Der Aufstieg in den Nasdaq-100 sollte ein Grund zum Feiern sein. Bei Nebius folgte stattdessen der Kater. Institutionelle Investoren nutzten die hohe Liquidität der vergangenen Tage für massive Gewinnmitnahmen. Die Folge: ein spürbarer Kursrutsch bei dem KI-Infrastrukturanbieter.

Am 22. Juni erreichte das Papier noch ein Rekordhoch von 261,00 Euro. Genau an diesem Tag trat die Index-Aufnahme in Kraft. Seitdem ging es fast 19 Prozent abwärts.

Allein am Freitag verlor die Aktie über sechs Prozent und schloss bei 211,60 Euro. Auf Wochensicht steht ein Minus von knapp 14 Prozent auf der Anzeigetafel.

Das übergeordnete Bild bleibt für Anleger aber freundlich. Seit Jahresbeginn verzeichnet die Aktie ein massives Plus von rund 176 Prozent. Ein technisch neutraler RSI-Wert signalisiert aktuell weder Panik noch neue Kaufdynamik.

Milliarden-Deals und Margendruck

Operativ läuft es für Nebius rund. Im ersten Quartal stieg der Umsatz im Jahresvergleich um 684 Prozent auf 399 Millionen Dollar. Der Gewinn pro Aktie pulverisierte die Analystenschätzungen.

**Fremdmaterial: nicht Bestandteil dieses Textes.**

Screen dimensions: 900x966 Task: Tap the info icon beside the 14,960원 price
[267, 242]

Das Unternehmen sitzt auf mehrjährigen KI-Cloud-Verträgen im Wert von rund 46 Milliarden Dollar. Dazu gehört ein massiver Kapazitätsdeal mit Meta über 27 Milliarden Dollar. Auch Microsoft greift auf die Infrastruktur zu. Diese Volumina sollen in der zweiten Jahreshälfte stark ansteigen.

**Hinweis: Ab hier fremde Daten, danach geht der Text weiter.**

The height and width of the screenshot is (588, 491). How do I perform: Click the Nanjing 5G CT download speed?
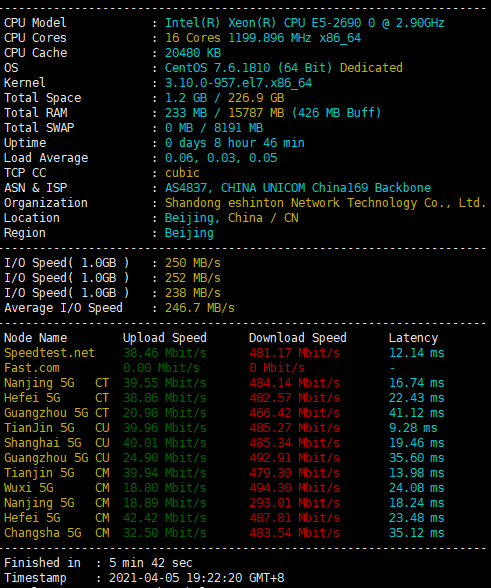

Dieses Wachstum hat seinen Preis. Das Management baut die Kapazitäten aggressiv aus. Für 2026 peilt das Unternehmen eine vertraglich gesicherte Leistung von über vier Gigawatt an. In Pennsylvania entsteht eine neue riesige KI-Fabrik.

Die gesamten Investitionspläne belaufen sich auf 20 bis 25 Milliarden Dollar. Finanziert wird das auch durch steigende Schulden. Diese nähern sich der Marke von acht Milliarden Dollar.

Das drückt kurzfristig auf die Profitabilität. Das Management erwartet für das zweite Quartal einen Margenrückgang. Erst im dritten Quartal soll das Niveau des Jahresauftakts wieder erreicht werden.

Automatisierung in der Cloud

Abseits der Finanzzahlen treibt Nebius die eigene Plattform voran. Die neue Version der AI Cloud bringt verbesserte Speicherfunktionen und Sicherheitsupdates. Ein Highlight ist das Tool Nebius Echo. Dieser KI-Agent steuert die Cloud-Infrastruktur über natürliche Sprache.

Parallel dazu setzt das Unternehmen auf eine Partnerschaft mit Komodor. Die Plattform soll die Fehlersuche in der komplexen Kubernetes-Umgebung beschleunigen. Ingenieure müssen Dashboards nicht mehr manuell abgleichen. Stattdessen übernimmt eine KI die autonome Fehlerbehebung.

Das Interesse an der Infrastruktur bleibt hoch. Die Investmentfirma Situational Awareness meldete kürzlich eine Beteiligung von 5,6 Prozent. In den kommenden Wochen rückt nun die operative Umsetzung in den Fokus. Investoren achten auf den Kapazitätsausbau im dritten Quartal und die Integration der übernommenen Eigen AI. Das Jahresziel von bis zu neun Milliarden Dollar Umsatzrate steht.